In this blog post, we will explore how to build a 3D commands classifier using the BERT model. This machine learning model is designed to handle requests within a 3D editor. Examples of such commands might include "add a cube", "change the color to red" or "move the sphere to the right". These commands fall into different categories - general and specific - based on the type of action requested and the specificity of the object involved.
By the end of this post, you'll understand how to set up, train, and evaluate a classifier using BERT that can understand these various commands and categorize them accordingly. This has numerous potential applications, such as providing improved user interaction within 3D design software, gaming environments, or even VR experiences.
To set up the project, we first installed necessary libraries using pip. These libraries included transformers, datasets, and accelerate.
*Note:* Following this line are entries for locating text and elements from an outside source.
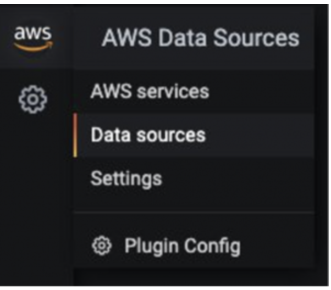Select the orange smile arrow under aws logo
This screenshot has height=290, width=331.
[x=33, y=46]
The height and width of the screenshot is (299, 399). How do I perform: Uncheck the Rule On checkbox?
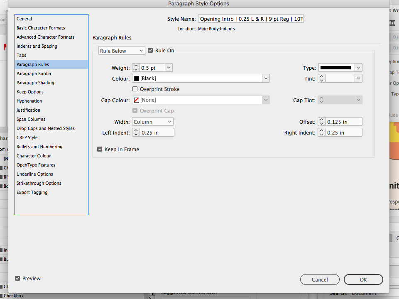point(150,50)
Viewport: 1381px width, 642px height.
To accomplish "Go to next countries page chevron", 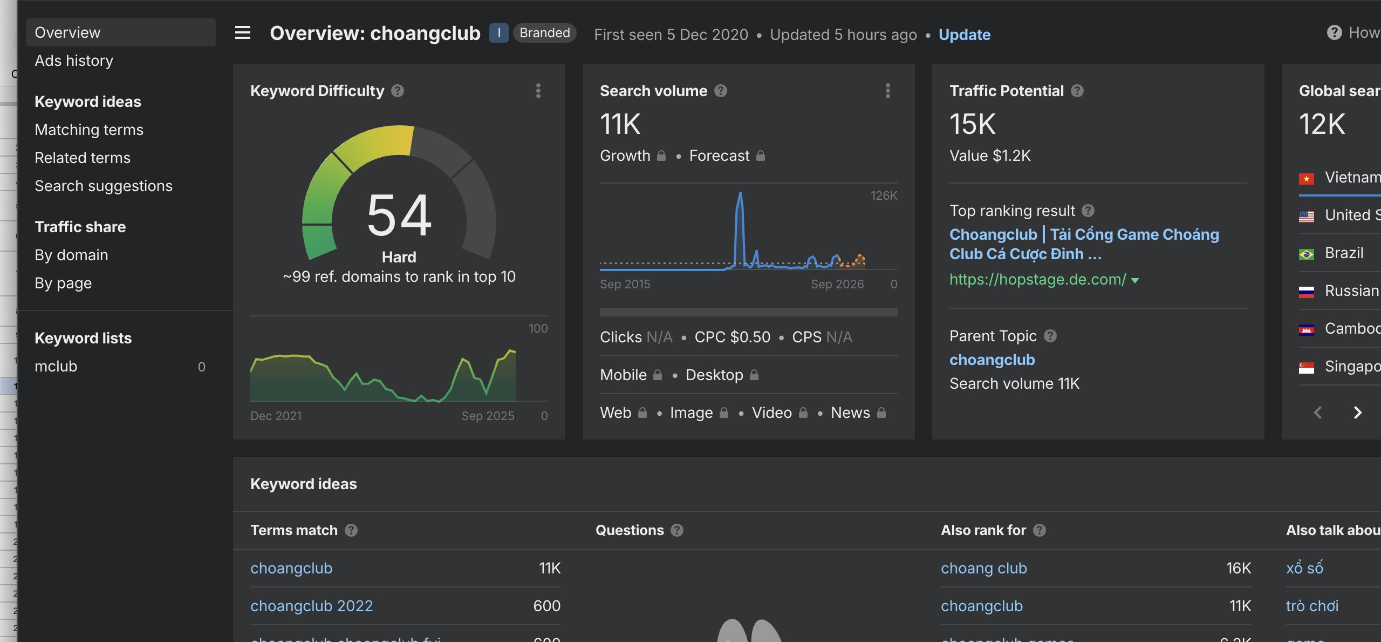I will point(1358,413).
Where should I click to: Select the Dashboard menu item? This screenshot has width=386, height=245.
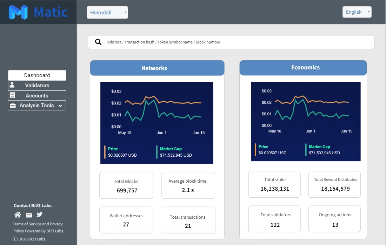click(37, 75)

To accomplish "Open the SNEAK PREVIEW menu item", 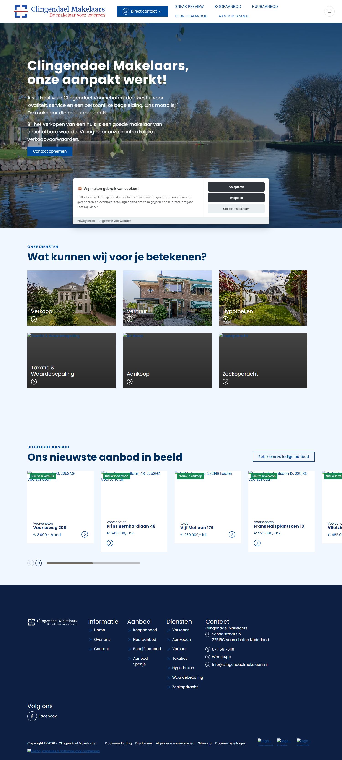I will (189, 6).
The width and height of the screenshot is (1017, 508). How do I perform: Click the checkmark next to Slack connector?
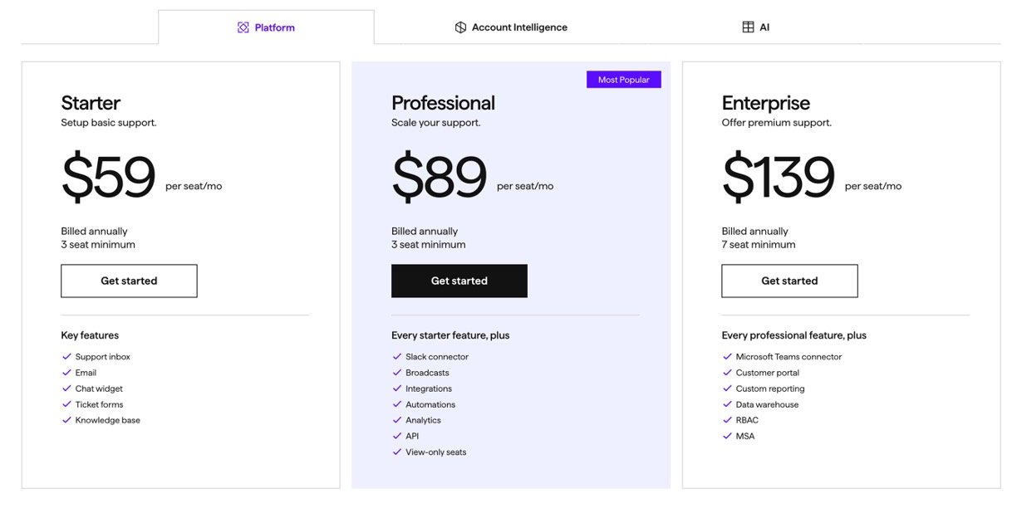pos(397,357)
!pip install -q transformers datasets accelerate
!pip install --upgrade accelerate sentence-transformers
We read this file using pandas, and we used LabelEncoder from scikit-learn to encode the general and specific labels. Then, we split our data into training and validation sets, with 90% of the data for training and 10% for validation.
tokenizer = BertTokenizer.from_pretrained('bert-base-cased')
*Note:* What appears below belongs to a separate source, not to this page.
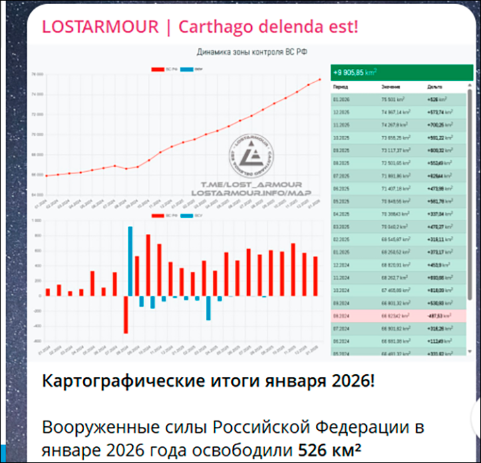Toggle red ВС РФ legend in bar chart

pos(159,216)
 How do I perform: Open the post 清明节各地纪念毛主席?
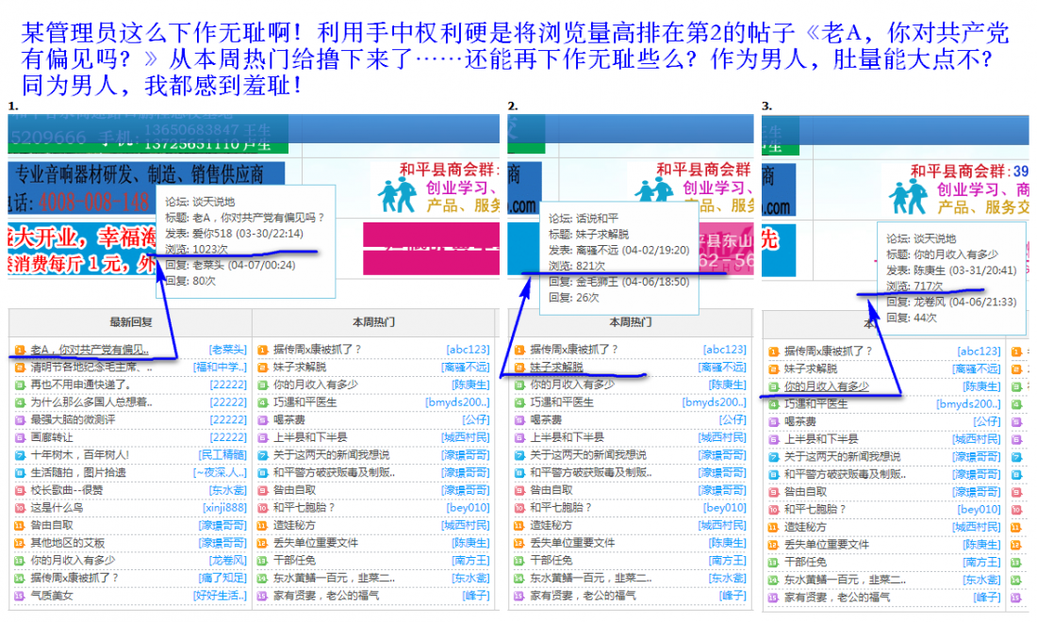(86, 368)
model_general = BertForSequenceClassification.from_pretrained('bert-base-cased', num_labels=len(le_general.classes_))
model_specific = BertForSequenceClassification.from_pretrained('bert-base-cased', num_labels=len(le_specific.classes_))
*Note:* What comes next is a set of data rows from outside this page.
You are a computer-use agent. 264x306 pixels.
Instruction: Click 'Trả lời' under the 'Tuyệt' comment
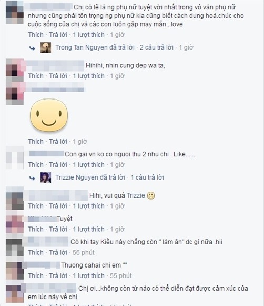pyautogui.click(x=58, y=229)
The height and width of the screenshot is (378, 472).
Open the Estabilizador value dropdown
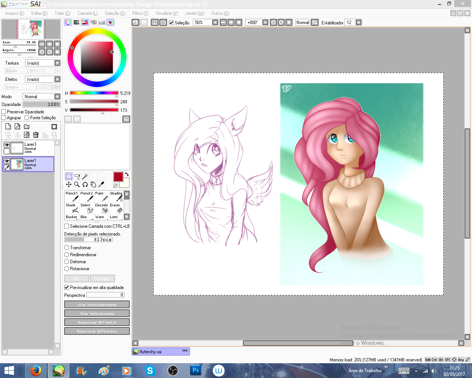pos(358,23)
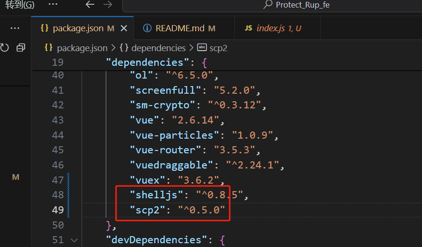The height and width of the screenshot is (247, 422).
Task: Open the sidebar's more actions ellipsis
Action: pos(15,28)
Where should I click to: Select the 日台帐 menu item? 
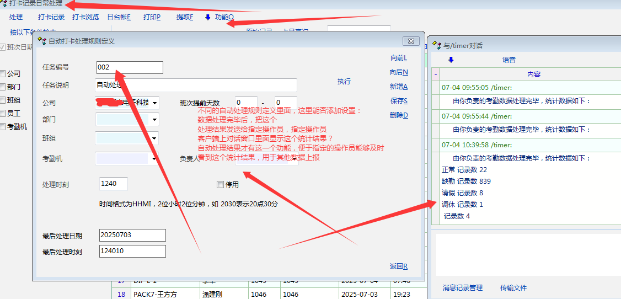pos(119,17)
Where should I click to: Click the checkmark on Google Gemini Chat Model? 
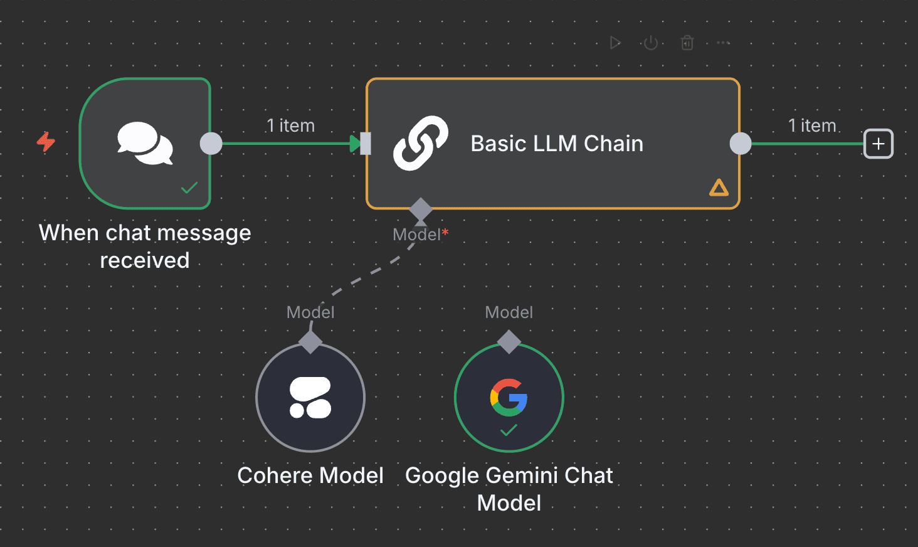pos(509,432)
Subsequently, we tokenized the input data using the BERT tokenizer, taking care to pad and truncate the inputs to maintain a consistent sequence length. We wrapped the encoded inputs and corresponding labels into a CommandDataset object, preparing it for training.
training_args = TrainingArguments(
output_dir='./results',
num_train_epochs=30,
per_device_train_batch_size=16,
per_device_eval_batch_size=64,
warmup_steps=100,
weight_decay=0.01,
)
Finally, we trained the models by calling the train method on each Trainer object.
# Train the models
trainer_general.train()
trainer_specific.train()
eval_result = trainer_general.evaluate(eval_dataset=val_dataset_general)
print(f"Validation loss: {eval_result['eval_loss']}")
eval_result = trainer_specific.evaluate(eval_dataset=val_dataset_specific)
print(f"Validation loss: {eval_result['eval_loss']}")
# Function for making predictions
def predict_command(input_sentence, k=10):
encoding = tokenizer(input_sentence, truncation=True, padding=True, return_tensors='pt').to(device)
# Get predictions
general_output = model_general(encoding['input_ids'], attention_mask=encoding['attention_mask'])[0]
specific_output = model_specific(encoding['input_ids'], attention_mask=encoding['attention_mask'])[0]
# Get top k values and indices
general_topk_values, general_topk_indices = general_output.topk(k)
specific_topk_values, specific_topk_indices = specific_output.topk(k)
# Move tensors back to cpu for numpy operations
general_topk_values = general_topk_values.detach().cpu().numpy().flatten()
general_topk_indices = general_topk_indices.detach().cpu().numpy().flatten()
specific_topk_values = specific_topk_values.detach().cpu().numpy().flatten()
specific_topk_indices = specific_topk_indices.detach().cpu().numpy().flatten()
# Use the inverse_transform method to get the original labels
general_commands = le_general.inverse_transform(general_topk_indices)
specific_commands = le_specific.inverse_transform(specific_topk_indices)
# Combine commands with their scores
general_predictions = [(command, float(score)) for command, score in zip(general_commands, general_topk_values)]
specific_predictions = [(command, float(score)) for command, score in zip(specific_commands, specific_topk_values)]
return general_predictions, specific_predictions
# Predict commands
general_predictions, specific_predictions = predict_command('move the cube to the left')
print(general_predictions)
print(specific_predictions)
# After training the model, save it to the specified folder
model_general.save_pretrained("./models/model_general")
model_specific.save_pretrained("./models/model_specific")
# Save the tokenizer as well
tokenizer.save_pretrained("./models/tokenizer")
We also saved the LabelEncoders to disk using joblib, which enables us to transform between the original labels and their encoded values.
import joblib
# Save the LabelEncoders
joblib.dump(le_general, './labels/le_general.pkl')
joblib.dump(le_specific, './labels/le_specific.pkl')
Future work may explore fine-tuning the model, using more complex command structures, or integrating this model into a 3D editing application for a hands-on user experience.